I'm guilty of eating cereal too often, too, just so you know, and I'm on a mission to change my evil ways. My last blood count showed an elevated fasting blood glucose level that puts me in the prediabetic range and I'm none too happy about that. Obviously, my sweet tooth is catching up with me.

And when I read statistics that warn an estimated 48 million people will have diabetes by the year 2050, I am determined not to be one of them! What are we doing? We are on a path of destruction if we don’t change the way we eat. And it’s a no-brainer that sugar (in all its forms: evaporated cane sugar, corn syrup, and especially high-fructose corn syrup) is to blame. We simply have to eat less of it and breakfast is the place to start.

It has been said that breakfast is “the most important meal of the day” but many of us don’t really live it. A good start to our day would be to eat food that provides nourishment, sustained energy, and satiety. Instead, most of us get a sugar rush with our pastries and cereals as we run out of the house in the morning and then wonder why we “crash” later in the day. Then we need more sugar later on to perk us back up. It's a vicious cycle.

So, what to eat, if not cereal? We can look to a variety of cuisines around the world for ideas. Many countries eat protein and vegetables for breakfast. This isn't a bad idea actually, considering that these 2 food types would provide exactly what we need: nourishment, sustained energy throughout the day, and satiety.

So in trying to design myself a better breakfast, I realized that I love "scrambles", these unstructured concoctions of veggies and such, bound together with egg or even tofu, sometimes flavored with a little bit of bacon or sausage. Here's one I make fairly regularly. If you’re pressed for time in the morning, you could make it the night before, which I do during the week. I cut up extra vegetables in the evening at dinner and set those aside for later when I toss them together with onions and spices and saute them. Sometimes I make it with eggs instead of tofu; sometimes I omit the meat and make it vegetarian. Either way, it’s delish and so versatile. You can literally add whatever veggies you want, whatever spices or herbs you want, whatever protein you want.........it's totally customizable.

Christina's Scramble

1 onion, chopped
A small handful of sliced cooked sausage (of any kind) or bacon (optional)
Assorted veggies: zucchini, tomato,
mushrooms, fresh baby spinach leaves,
diced red bell pepper......
2 eggs, beaten with 1 Tbsp. of milk or half and half (or diced, medium firm cubes of tofu)
Salt and pepper

Begin by sauteeing the onion in a little olive oil or butter, unless you are making bacon. Then crisp up your bacon first, removing some of the drippings but leaving just a little in so your onion doesn't stick.

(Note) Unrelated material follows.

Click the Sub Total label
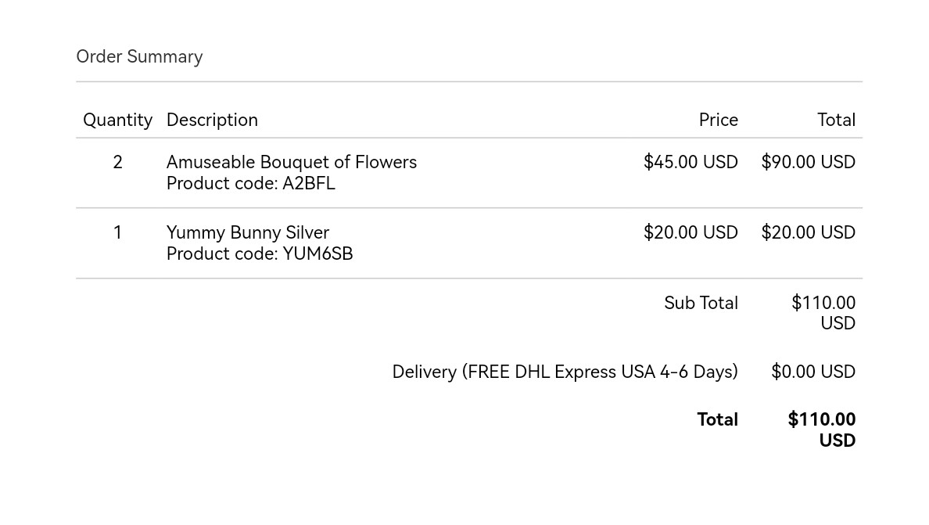This screenshot has width=929, height=525. coord(701,304)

Saute until onions are soft. Add spices, stirring into the onion/meat mixture, and cook until fragrant. Add your veggies, saute 5-6 minutes or until crisp-tender. Pour your beaten eggs over the top, stirring while they cook. Season with salt and pepper.


  1. My mom made a variation of this that we ate for dinner as a side dish or main dish. She used garlic, fresh green beans, olive oil, fresh parsley, and eggs. We used to eat this meatless version during lent. Tasty, yet loaded with vitamins and proteins.

  2. That sounds great! I love green beans.